Fordyce United Methodist Church on the Whiteley Township side of town cuts a low profile when seen from Garards Fort Road. There is no high spire to announce its spiritual presence, and at first glance the tidy buff brick building could be mistaken for a school. But to the neighbors who congregate here, it is a fine family sanctuary that teaches love thy neighbor as yourself and don’t forget the ties that bind.
Kathy Morris Miller tells me that her three-times-great grandfather Johathan Morris and his good neighbor John Moredock gave land from their farms in 1837 to build a meeting place “for the benefit of the neighborhood.” The deed stipulated that church services held there would be “equally free for all regularly organized denomination of Christians” as long as they didn’t interfere with regular school hours. Preachers were allowed “one Sabbath in two weeks if another denomination wished to use the building.” The settlement sat at a crossroads and the first store had yet to be built. But the farmers who had pioneered this land now had a place where communion and education brought them together.
That first meetinghouse is no more, although it remains identified as a schoolhouse on the Greene Township side of the crossroads in the 1876 Caldwell’s Centennial Atlas of Greene County.
John Moredock later deeded another parcel across the road in Whiteley Township in 1856 and parishioners built a wood frame Methodist Protestant church there.
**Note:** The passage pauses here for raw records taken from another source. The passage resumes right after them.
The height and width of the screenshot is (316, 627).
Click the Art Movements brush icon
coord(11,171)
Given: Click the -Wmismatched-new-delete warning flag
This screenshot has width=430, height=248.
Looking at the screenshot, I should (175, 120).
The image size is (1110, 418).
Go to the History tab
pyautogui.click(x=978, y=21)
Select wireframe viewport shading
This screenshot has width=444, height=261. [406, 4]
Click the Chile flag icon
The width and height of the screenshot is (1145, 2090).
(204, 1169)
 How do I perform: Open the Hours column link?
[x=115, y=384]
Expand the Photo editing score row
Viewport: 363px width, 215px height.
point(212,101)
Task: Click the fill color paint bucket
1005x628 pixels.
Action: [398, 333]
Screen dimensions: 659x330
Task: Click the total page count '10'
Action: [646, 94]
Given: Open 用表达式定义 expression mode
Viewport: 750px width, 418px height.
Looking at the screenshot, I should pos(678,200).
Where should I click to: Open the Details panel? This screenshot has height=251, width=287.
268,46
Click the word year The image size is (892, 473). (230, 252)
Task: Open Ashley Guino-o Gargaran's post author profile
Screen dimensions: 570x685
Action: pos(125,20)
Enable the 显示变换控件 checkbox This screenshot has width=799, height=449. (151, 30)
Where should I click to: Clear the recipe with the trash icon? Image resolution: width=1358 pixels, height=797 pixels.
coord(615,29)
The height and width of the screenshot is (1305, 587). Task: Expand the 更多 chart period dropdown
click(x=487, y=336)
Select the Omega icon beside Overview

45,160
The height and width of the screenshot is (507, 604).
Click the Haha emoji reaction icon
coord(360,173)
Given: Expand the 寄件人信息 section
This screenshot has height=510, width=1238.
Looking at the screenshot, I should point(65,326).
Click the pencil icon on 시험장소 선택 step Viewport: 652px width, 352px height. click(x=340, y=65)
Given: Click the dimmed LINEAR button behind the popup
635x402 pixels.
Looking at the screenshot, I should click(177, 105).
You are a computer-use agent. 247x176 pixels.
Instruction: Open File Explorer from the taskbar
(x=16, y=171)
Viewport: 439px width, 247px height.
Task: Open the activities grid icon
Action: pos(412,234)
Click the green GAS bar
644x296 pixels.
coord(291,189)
It was beside a log cabin that became the parsonage and, later, the home of James and Fern Cline.
Pleasant Valley Methodist Protestant Church remained on the Monongahela Circuit as an uncharted church into the 20th century before it was incorporated as United Methodist in 1914.
Church records give a wry account of how change happens in a thrifty farming community. When the congregation “tentatively” decided to build a new brick church in the summer of 1923, presiding pastor Reverend J.P. Adams helped them make up their minds. “On Monday morning before daylight Rev. Adams started demolishing the old church. The indecision by some of the trustees was changed in favor of building a new church when daylight arrived.”
When I ask Kathy how he did it, she grins. “He used a crow bar.”
When finished, the new church was lauded in the press as a modern structure of artistic design with an arch above the altar, beautiful woodwork and a modern kitchen in the basement. The $18,000 price tag caused some consternation about money that was still owed, but help was on its way. Kathy’s sleuthing located a newspaper article that tells us Dr. John Calvin Broomfield of the Pittsburgh Conference came for the dedication on October 12, 1923 and made a passionate appeal for funds to “clear the church of debt.” Three services were held that day, free lunch was served to all and $7300 was raised – more than enough to burn the mortgage then and there.
Reverend Adams wasn’t the only “shoot from the shoulder” pastor to preach that old time religion in Fordyce. Sometime in the late 1940s, journalist William Faust wrote about Reverend Larry HB “Hell Bent” Jewel, a reformed “hoodlum” turned old time country preacher. The Lord may have turned his life around but seems to have left his personality cheerfully intact. While driving his weekly Sunday charge between churches, Faust reported “he looks for groundhogs, which he calls whistle pigs, to take pot shots at” with his Winchester 52. As a Nemacolin Mine mechanic “in addition to respecting him as a man of the cloth, his fellow workers respect his 220 pound bulk.” At church his hobbies of building model trains and planes where used “to entertain the boys in his Sunday schools.” At home in Khedive, he farmed three acres, milked his goats and lived with his family in a restored 150-year-old log cabin. Daughter Erna Jane Ross saved the stories he told about the wild days of his youth in her book Hell Bent…Plucked as a Brand from the Burning and read some of them aloud at church in 2017, standing where her father once stood behind the pulpit.
The crown jewel of this country church is arguably the 4’ x 6’ oil reproduction of Christ at Gethsemane by Hoffman that hangs behind the pulpit. Greene County artist Emmon Haines (1883-1958) toured the world by freighter after retiring as a civil engineer in 1948. A 19-day visit to the Holy Land during Passover set him on a six year pilgrimage painting and donating classic biblical scenes to churches and remote missionary stations, from the Arctic Circle to a leper colony in the Philippines. Once home, he taught Sunday school, gave art lessons and painted biblical master works to give to local churches. His family farm is just over the hill near Muddy Creek in Jefferson Township.
Modern touches like handicap ramps, new windows and carpeting were added in 2008 and today’s congregation of a dozen families can be found helping out at the White Covered Bridge during the September festival, filling Samaritans Purses and hopefully getting back to monthly dinners when the COVID-19 restrictions are lifted.
Kathy, a retired music teacher, plays piano on Sunday and tells me Pastor Phil Yost has a powerful message to share. At the height of the lockdown it was delivered through speakers and parishioners in the parking lot held up signs and honked their horns amen. Now the pews are taped off properly and members are back inside for Sunday services that start at 11 a.m.